START Provided records

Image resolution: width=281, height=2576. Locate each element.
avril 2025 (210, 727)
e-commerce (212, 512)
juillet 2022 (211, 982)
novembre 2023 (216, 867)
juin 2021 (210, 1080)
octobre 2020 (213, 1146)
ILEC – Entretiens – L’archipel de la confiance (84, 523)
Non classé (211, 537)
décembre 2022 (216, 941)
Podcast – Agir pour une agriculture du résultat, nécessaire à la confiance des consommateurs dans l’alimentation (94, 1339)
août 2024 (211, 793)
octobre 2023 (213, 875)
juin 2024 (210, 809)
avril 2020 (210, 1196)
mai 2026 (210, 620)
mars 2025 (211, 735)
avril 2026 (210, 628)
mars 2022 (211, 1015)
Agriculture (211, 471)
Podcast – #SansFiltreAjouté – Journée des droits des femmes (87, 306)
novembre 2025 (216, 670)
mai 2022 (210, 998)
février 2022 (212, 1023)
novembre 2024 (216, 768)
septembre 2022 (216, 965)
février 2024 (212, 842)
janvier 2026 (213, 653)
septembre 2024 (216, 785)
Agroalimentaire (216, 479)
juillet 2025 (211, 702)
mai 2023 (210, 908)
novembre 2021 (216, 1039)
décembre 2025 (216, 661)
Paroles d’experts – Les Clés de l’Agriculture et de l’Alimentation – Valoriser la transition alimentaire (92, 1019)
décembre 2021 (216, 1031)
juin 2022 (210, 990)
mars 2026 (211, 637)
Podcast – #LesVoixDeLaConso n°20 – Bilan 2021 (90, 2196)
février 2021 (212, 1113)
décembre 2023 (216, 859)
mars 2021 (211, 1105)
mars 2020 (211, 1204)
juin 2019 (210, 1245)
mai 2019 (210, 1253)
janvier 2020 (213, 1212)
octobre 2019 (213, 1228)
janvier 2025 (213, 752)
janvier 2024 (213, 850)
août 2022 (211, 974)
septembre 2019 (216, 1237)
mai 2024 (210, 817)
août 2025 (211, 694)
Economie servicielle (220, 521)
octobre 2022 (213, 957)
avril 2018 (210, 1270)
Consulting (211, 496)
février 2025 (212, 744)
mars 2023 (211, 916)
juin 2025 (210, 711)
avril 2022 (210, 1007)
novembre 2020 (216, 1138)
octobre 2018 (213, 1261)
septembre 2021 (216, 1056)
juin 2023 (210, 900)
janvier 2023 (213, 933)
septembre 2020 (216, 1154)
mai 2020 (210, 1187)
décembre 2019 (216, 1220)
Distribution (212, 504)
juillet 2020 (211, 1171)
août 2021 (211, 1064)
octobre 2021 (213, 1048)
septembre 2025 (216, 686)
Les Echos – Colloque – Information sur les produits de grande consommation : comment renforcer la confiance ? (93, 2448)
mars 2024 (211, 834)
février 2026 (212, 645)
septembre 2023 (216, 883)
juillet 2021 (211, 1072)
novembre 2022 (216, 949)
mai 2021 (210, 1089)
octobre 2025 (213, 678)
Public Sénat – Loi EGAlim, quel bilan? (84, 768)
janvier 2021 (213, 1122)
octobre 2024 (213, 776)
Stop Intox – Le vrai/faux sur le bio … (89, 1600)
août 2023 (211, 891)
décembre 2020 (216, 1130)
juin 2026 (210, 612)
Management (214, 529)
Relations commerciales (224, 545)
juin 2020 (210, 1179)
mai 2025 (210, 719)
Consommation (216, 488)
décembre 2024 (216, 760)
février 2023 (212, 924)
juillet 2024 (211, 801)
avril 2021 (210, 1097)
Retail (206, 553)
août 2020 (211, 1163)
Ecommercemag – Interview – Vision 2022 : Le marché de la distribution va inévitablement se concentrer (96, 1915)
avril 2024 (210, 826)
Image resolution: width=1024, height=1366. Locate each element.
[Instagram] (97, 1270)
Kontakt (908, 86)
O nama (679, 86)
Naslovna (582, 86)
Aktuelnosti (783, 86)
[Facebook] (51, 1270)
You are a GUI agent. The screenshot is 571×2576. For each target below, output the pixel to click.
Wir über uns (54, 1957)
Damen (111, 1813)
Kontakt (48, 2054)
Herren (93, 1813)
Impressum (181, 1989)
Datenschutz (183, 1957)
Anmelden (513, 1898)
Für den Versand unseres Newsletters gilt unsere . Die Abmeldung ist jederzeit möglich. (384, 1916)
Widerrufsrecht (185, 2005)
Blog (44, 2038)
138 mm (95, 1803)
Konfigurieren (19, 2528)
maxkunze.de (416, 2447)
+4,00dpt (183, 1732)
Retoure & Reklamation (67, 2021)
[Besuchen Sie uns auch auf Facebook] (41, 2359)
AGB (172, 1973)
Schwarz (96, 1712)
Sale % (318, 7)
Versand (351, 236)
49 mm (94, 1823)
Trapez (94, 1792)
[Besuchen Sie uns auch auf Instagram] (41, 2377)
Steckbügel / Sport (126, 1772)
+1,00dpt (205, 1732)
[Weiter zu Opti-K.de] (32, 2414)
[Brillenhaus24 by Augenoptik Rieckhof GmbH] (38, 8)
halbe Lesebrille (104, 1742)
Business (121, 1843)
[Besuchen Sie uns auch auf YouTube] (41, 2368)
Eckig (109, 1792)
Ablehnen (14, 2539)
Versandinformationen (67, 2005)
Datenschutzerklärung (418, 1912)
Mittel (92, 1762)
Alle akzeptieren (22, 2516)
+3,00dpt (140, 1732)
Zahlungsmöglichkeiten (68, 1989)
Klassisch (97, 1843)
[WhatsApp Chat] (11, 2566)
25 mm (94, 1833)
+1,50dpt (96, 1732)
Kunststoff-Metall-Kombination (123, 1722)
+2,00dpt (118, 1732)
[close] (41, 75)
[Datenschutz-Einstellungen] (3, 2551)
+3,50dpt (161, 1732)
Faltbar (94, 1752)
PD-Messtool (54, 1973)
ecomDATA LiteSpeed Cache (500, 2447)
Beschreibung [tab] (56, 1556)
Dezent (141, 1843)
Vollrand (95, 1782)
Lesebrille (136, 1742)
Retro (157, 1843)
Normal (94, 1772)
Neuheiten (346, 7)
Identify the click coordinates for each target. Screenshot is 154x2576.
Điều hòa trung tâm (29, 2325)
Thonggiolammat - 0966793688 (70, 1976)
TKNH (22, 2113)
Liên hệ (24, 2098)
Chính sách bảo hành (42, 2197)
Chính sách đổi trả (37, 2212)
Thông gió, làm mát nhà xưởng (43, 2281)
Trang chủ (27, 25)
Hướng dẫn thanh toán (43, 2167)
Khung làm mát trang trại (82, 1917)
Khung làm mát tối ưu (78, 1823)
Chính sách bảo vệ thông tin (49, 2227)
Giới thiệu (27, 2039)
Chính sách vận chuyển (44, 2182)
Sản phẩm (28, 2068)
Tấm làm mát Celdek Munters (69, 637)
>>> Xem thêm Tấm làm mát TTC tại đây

END Provided records

About this exercise:
Reproduce the data exactly. All of it is needed.

Answer to this exercise:
Image resolution: width=281, height=2576. Locate each element.
avril 2025 (210, 727)
e-commerce (212, 512)
juillet 2022 (211, 982)
novembre 2023 (216, 867)
juin 2021 (210, 1080)
octobre 2020 (213, 1146)
ILEC – Entretiens – L’archipel de la confiance (84, 523)
Non classé (211, 537)
décembre 2022 (216, 941)
Podcast – Agir pour une agriculture du résultat, nécessaire à la confiance des consommateurs dans l’alimentation (94, 1339)
août 2024 (211, 793)
octobre 2023 (213, 875)
juin 2024 (210, 809)
avril 2020 (210, 1196)
mai 2026 (210, 620)
mars 2025 (211, 735)
avril 2026 (210, 628)
mars 2022 (211, 1015)
Agriculture (211, 471)
Podcast – #SansFiltreAjouté – Journée des droits des femmes (87, 306)
novembre 2025 (216, 670)
mai 2022 (210, 998)
février 2022 (212, 1023)
novembre 2024 (216, 768)
septembre 2022 (216, 965)
février 2024 (212, 842)
janvier 2026 (213, 653)
septembre 2024 (216, 785)
Agroalimentaire (216, 479)
juillet 2025 (211, 702)
mai 2023 (210, 908)
novembre 2021 (216, 1039)
décembre 2025 (216, 661)
Paroles d’experts – Les Clés de l’Agriculture et de l’Alimentation – Valoriser la transition alimentaire (92, 1019)
décembre 2021 (216, 1031)
juin 2022 (210, 990)
mars 2026 (211, 637)
Podcast – #LesVoixDeLaConso n°20 – Bilan 2021 (90, 2196)
février 2021 (212, 1113)
décembre 2023 (216, 859)
mars 2021 (211, 1105)
mars 2020 (211, 1204)
juin 2019 (210, 1245)
mai 2019 (210, 1253)
janvier 2020 (213, 1212)
octobre 2019 (213, 1228)
janvier 2025 (213, 752)
janvier 2024 (213, 850)
août 2022 (211, 974)
septembre 2019 (216, 1237)
mai 2024 (210, 817)
août 2025 (211, 694)
Economie servicielle (220, 521)
octobre 2022 (213, 957)
avril 2018 (210, 1270)
Consulting (211, 496)
février 2025 (212, 744)
mars 2023 (211, 916)
juin 2025 (210, 711)
avril 2022 (210, 1007)
novembre 2020 (216, 1138)
octobre 2018 (213, 1261)
septembre 2021 (216, 1056)
juin 2023 (210, 900)
janvier 2023 (213, 933)
septembre 2020 (216, 1154)
mai 2020 (210, 1187)
décembre 2019 (216, 1220)
Distribution (212, 504)
juillet 2020 (211, 1171)
août 2021 (211, 1064)
octobre 2021 (213, 1048)
septembre 2025 (216, 686)
Les Echos – Colloque – Information sur les produits de grande consommation : comment renforcer la confiance ? (93, 2448)
mars 2024 (211, 834)
février 2026 (212, 645)
septembre 2023 (216, 883)
juillet 2021 (211, 1072)
novembre 2022 (216, 949)
mai 2021 (210, 1089)
octobre 2025 (213, 678)
Public Sénat – Loi EGAlim, quel bilan? (84, 768)
janvier 2021 (213, 1122)
octobre 2024 (213, 776)
Stop Intox – Le vrai/faux sur le bio … (89, 1600)
août 2023 (211, 891)
décembre 2020 (216, 1130)
juin 2026 (210, 612)
Management (214, 529)
Relations commerciales (224, 545)
juin 2020 (210, 1179)
mai 2025 (210, 719)
Consommation (216, 488)
décembre 2024 (216, 760)
février 2023 (212, 924)
juillet 2024 (211, 801)
avril 2021 (210, 1097)
Retail (206, 553)
août 2020 (211, 1163)
Ecommercemag – Interview – Vision 2022 : Le marché de la distribution va inévitablement se concentrer (96, 1915)
avril 2024 (210, 826)
Image resolution: width=1024, height=1366. Locate each element.
[Instagram] (97, 1270)
Kontakt (908, 86)
O nama (679, 86)
Naslovna (582, 86)
Aktuelnosti (783, 86)
[Facebook] (51, 1270)
You are a GUI agent. The screenshot is 571×2576. For each target below, output the pixel to click.
Wir über uns (54, 1957)
Damen (111, 1813)
Kontakt (48, 2054)
Herren (93, 1813)
Impressum (181, 1989)
Datenschutz (183, 1957)
Anmelden (513, 1898)
Für den Versand unseres Newsletters gilt unsere . Die Abmeldung ist jederzeit möglich. (384, 1916)
Widerrufsrecht (185, 2005)
Blog (44, 2038)
138 mm (95, 1803)
Konfigurieren (19, 2528)
maxkunze.de (416, 2447)
+4,00dpt (183, 1732)
Retoure & Reklamation (67, 2021)
[Besuchen Sie uns auch auf Facebook] (41, 2359)
AGB (172, 1973)
Schwarz (96, 1712)
Sale % (318, 7)
Versand (351, 236)
49 mm (94, 1823)
Trapez (94, 1792)
[Besuchen Sie uns auch auf Instagram] (41, 2377)
Steckbügel / Sport (126, 1772)
+1,00dpt (205, 1732)
[Weiter zu Opti-K.de] (32, 2414)
[Brillenhaus24 by Augenoptik Rieckhof GmbH] (38, 8)
halbe Lesebrille (104, 1742)
Business (121, 1843)
[Besuchen Sie uns auch auf YouTube] (41, 2368)
Eckig (109, 1792)
Ablehnen (14, 2539)
Versandinformationen (67, 2005)
Datenschutzerklärung (418, 1912)
Mittel (92, 1762)
Alle akzeptieren (22, 2516)
+3,00dpt (140, 1732)
Zahlungsmöglichkeiten (68, 1989)
Klassisch (97, 1843)
[WhatsApp Chat] (11, 2566)
25 mm (94, 1833)
+1,50dpt (96, 1732)
Kunststoff-Metall-Kombination (123, 1722)
+2,00dpt (118, 1732)
[close] (41, 75)
[Datenschutz-Einstellungen] (3, 2551)
+3,50dpt (161, 1732)
Faltbar (94, 1752)
PD-Messtool (54, 1973)
ecomDATA LiteSpeed Cache (500, 2447)
Beschreibung [tab] (56, 1556)
Dezent (141, 1843)
Vollrand (95, 1782)
Lesebrille (136, 1742)
Retro (157, 1843)
Normal (94, 1772)
Neuheiten (346, 7)
Identify the click coordinates for each target. Screenshot is 154x2576.
Điều hòa trung tâm (29, 2325)
Thonggiolammat - 0966793688 (70, 1976)
TKNH (22, 2113)
Liên hệ (24, 2098)
Chính sách bảo hành (42, 2197)
Chính sách đổi trả (37, 2212)
Thông gió, làm mát nhà xưởng (43, 2281)
Trang chủ (27, 25)
Hướng dẫn thanh toán (43, 2167)
Khung làm mát trang trại (82, 1917)
Khung làm mát tối ưu (78, 1823)
Chính sách bảo vệ thông tin (49, 2227)
Giới thiệu (27, 2039)
Chính sách vận chuyển (44, 2182)
Sản phẩm (28, 2068)
Tấm làm mát Celdek Munters (69, 637)
>>> Xem thêm Tấm làm mát TTC tại đây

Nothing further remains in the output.